POLL - to be or not to be :)

One thing drives me crazy since early versions of mtik. When changing wireless ot ethernet cards the software remembers which cards how were configured and here comes the problem - lets say i have fault in wireless card which i can access very hard (not to mention to bring monitor with me and keyboard) - what will be better - to swap and like in good old linux new card to take old one’s config or to find a way to enter the box remotely?
Please remove that stupid feature - IT DOESNT HELP AT ALL!

I wouldn’t say it this way - "it doesn’t help at all " is not the diplomatic way :slight_smile: There are many situations where current attitude is right and there are situations, like your replacement, where your system would be more helpful. Probably there could be some command to take settings from current card, like /interface wireless copy-current-config :slight_smile: for these cases. If there will be just one wireless card, the new one, automatically pass this config to is, if there are more cards, let the user choose which one should be copied and bind the configuration to new, unknown card like

copy-current-config wireless2 {will copy current config from wireless2 interface to new one}

or

copy-current-config enable=yes {copy the only config, because there is just one wireless present right now and it will be replaced. So this is likwe switch activation}

bye, mp3turbo.

What would be nice is if the router config kept a ‘ghost’ or ‘shadow’ entry for the missing card, and upon restart you could re-enable the missing entry replacing a new one that showed up. (or even just leave the old one there so you could at least modify rules without breaking things) The problem is that if you change NICs you lose all settings, rules, etc because the NIC entry is tied to the MAC address of the card.
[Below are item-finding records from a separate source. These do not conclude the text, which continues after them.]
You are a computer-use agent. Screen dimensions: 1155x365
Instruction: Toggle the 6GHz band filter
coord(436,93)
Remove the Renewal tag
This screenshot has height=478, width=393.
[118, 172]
A simple change of the new card entry description to the old name doesn’t cut it.

Sam

mp3turbo2, i dont think there are any situations that require this :feature:. Anyway i’m waiting for replay from someone of the developers to take actions on this one.
BTW - if all of you think like me just write it here. Product gets better every day with users comments of course.

sorry i cant see the problem here?

support staff should have a notebook and a console cable. if the device is critical, out-of-band management via modem or terminal server is also a good solution.

a few terminal lines end everything’s working again…

(just my 2ct;-)

I too would like to see some sort of interface name retaining. There are two scenarios where this would save time and make it easier to upgrade/fix hardware. For example, on a device with 2 ethernet ports and one wireless card, ether1 ether2 wlan1 become ether3 ether 4 wlan2 when placed on a different board.

  1. It would be nice to do an install/config “at the office” then go out to the field with a batch of preconfigured cards and drop them into new devices. Currently, this doesn’t make sense as all the interface names change when put in the new device and they need to be reconfigured. This breaks wired and wireless interface functions, as well as hotspot.

  2. If an ethernet card or wireless card fails, again upon replacement all settings relating to an interface name have to be reconfigured.

I’ve been fighting this for many weeks…It would certainly save a lot of time if you’ve got tons of these installed. Some system setting along the lines of “don’t change interface names for different hardware” would be really helpful if such a feature were possible.

[quote=“mag”]sorry i cant see the problem here?

support staff should have a notebook and a console cable. if the device is critical, out-of-band management via modem or terminal server is also a good solution.

It is very hard to work with the notebook on a 20 meter tower (last week I change two radios . I would also prefer that the interface-name should not change.
Kind regards,

Horst

Think about this: Your machine dies. You unplug your flash drive (or hard disk) and place into a new machine with new nic cards. You bring up the new machine and wham, now your config is all hosed and you have to reconfigure to get it working. There is a lot tied to the NICs, all your firewall rules, etc.

Sam

ok, i see.

but i never had ether1 beeing disabled by changing hardware. could that happen?

You should save your config file, just like you would do with cisco or any other config, then you can edit it for the new router. You would still have a mess if we just put the config on the first, second, and third… interface found.

John

This is what I have done - so I am making backups as well as config backups. But it’s still a pain - you can’t just move one firmware to another machine and have it work without tweaking everything just because of the MAC ties.

Sam

but i never had ether1 beeing disabled by changing hardware. could that happen

No, but it gets renamed to ether2 (if only one is in use - or to the next available label). All things referencing ether1 break.

another thing is, that we use very similar hardware, which means that we actually can exchange firmware without problems.

but i guess its a generic problem using linux-based systems on standard pc-hardware, otherwise the hardware options would be quite restricted.